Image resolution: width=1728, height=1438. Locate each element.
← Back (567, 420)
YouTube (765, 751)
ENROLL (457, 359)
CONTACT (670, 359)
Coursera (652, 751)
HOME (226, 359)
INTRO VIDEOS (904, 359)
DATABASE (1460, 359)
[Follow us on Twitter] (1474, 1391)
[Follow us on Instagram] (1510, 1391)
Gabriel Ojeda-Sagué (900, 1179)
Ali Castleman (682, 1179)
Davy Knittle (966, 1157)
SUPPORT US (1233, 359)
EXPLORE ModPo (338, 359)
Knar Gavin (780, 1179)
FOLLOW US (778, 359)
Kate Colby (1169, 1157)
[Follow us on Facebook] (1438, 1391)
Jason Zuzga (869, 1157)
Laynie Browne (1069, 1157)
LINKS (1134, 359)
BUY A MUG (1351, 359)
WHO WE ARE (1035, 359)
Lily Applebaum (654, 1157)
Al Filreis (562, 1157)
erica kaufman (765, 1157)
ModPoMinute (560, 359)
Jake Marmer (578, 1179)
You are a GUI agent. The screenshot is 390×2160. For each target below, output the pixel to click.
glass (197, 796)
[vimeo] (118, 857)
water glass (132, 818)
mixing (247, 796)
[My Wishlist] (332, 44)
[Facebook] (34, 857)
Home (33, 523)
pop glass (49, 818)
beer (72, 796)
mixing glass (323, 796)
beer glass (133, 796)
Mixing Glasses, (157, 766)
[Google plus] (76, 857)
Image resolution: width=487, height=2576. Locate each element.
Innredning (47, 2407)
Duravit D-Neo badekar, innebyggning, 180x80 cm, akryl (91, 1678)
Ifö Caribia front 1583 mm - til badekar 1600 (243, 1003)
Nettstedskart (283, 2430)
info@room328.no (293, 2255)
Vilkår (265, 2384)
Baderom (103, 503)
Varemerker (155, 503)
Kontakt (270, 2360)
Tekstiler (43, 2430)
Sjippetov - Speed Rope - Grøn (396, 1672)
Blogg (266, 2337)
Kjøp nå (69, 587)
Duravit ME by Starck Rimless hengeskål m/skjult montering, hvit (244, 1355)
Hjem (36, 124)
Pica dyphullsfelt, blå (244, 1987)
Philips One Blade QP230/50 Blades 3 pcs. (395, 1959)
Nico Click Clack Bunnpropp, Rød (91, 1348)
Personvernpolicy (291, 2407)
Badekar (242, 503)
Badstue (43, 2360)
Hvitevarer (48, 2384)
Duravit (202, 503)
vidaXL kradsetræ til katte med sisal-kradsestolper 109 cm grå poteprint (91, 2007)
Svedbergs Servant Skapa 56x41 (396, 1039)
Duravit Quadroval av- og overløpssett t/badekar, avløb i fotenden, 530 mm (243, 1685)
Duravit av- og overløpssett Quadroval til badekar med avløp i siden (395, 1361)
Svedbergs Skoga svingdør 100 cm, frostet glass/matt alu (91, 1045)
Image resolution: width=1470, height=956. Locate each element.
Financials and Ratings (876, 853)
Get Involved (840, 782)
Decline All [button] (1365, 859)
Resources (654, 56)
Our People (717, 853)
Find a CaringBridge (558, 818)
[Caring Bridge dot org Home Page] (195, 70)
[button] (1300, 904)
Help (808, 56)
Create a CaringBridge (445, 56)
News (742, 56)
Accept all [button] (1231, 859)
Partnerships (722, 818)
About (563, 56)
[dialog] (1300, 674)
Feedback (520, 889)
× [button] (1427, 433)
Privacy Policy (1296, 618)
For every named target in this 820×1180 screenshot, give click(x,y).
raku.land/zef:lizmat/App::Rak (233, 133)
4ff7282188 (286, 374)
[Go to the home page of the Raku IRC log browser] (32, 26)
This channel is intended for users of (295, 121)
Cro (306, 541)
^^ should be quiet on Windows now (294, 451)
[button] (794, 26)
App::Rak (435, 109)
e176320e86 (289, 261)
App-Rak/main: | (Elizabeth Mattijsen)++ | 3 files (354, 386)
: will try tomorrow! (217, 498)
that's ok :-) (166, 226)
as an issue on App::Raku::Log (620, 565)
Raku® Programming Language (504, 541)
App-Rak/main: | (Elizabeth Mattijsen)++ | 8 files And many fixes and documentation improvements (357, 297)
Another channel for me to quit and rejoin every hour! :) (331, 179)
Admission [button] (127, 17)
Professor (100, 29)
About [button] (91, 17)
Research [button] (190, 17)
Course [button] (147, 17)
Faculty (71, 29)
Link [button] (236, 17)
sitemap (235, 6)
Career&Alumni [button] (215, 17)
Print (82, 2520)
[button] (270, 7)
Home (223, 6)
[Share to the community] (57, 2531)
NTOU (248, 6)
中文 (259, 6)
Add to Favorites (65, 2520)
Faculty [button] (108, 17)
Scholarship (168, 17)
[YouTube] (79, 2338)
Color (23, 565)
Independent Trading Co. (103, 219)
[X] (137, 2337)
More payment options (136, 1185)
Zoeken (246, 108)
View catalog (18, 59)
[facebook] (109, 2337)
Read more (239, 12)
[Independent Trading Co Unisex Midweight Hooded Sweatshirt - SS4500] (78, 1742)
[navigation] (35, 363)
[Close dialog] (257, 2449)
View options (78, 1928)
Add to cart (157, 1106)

━━━━━━━━━━

# [WORK INSTRUCTION]
Give back, unchanged, the run of lines in the listing above that begins at the line containing "mixing (247, 796)" and ends at the line containing "Help (808, 56)", both included.

# [TASK RESULT]
mixing (247, 796)
[My Wishlist] (332, 44)
[Facebook] (34, 857)
Home (33, 523)
pop glass (49, 818)
beer (72, 796)
mixing glass (323, 796)
beer glass (133, 796)
Mixing Glasses, (157, 766)
[Google plus] (76, 857)
Image resolution: width=487, height=2576. Locate each element.
Innredning (47, 2407)
Duravit D-Neo badekar, innebyggning, 180x80 cm, akryl (91, 1678)
Ifö Caribia front 1583 mm - til badekar 1600 (243, 1003)
Nettstedskart (283, 2430)
info@room328.no (293, 2255)
Vilkår (265, 2384)
Baderom (103, 503)
Varemerker (155, 503)
Kontakt (270, 2360)
Tekstiler (43, 2430)
Sjippetov - Speed Rope - Grøn (396, 1672)
Blogg (266, 2337)
Kjøp nå (69, 587)
Duravit ME by Starck Rimless hengeskål m/skjult montering, hvit (244, 1355)
Hjem (36, 124)
Pica dyphullsfelt, blå (244, 1987)
Philips One Blade QP230/50 Blades 3 pcs. (395, 1959)
Nico Click Clack Bunnpropp, Rød (91, 1348)
Personvernpolicy (291, 2407)
Badekar (242, 503)
Badstue (43, 2360)
Hvitevarer (48, 2384)
Duravit (202, 503)
vidaXL kradsetræ til katte med sisal-kradsestolper 109 cm grå poteprint (91, 2007)
Svedbergs Servant Skapa 56x41 (396, 1039)
Duravit Quadroval av- og overløpssett t/badekar, avløb i fotenden, 530 mm (243, 1685)
Duravit av- og overløpssett Quadroval til badekar med avløp i siden (395, 1361)
Svedbergs Skoga svingdør 100 cm, frostet glass/matt alu (91, 1045)
Image resolution: width=1470, height=956. Locate each element.
Financials and Ratings (876, 853)
Get Involved (840, 782)
Decline All [button] (1365, 859)
Resources (654, 56)
Our People (717, 853)
Find a CaringBridge (558, 818)
[Caring Bridge dot org Home Page] (195, 70)
[button] (1300, 904)
Help (808, 56)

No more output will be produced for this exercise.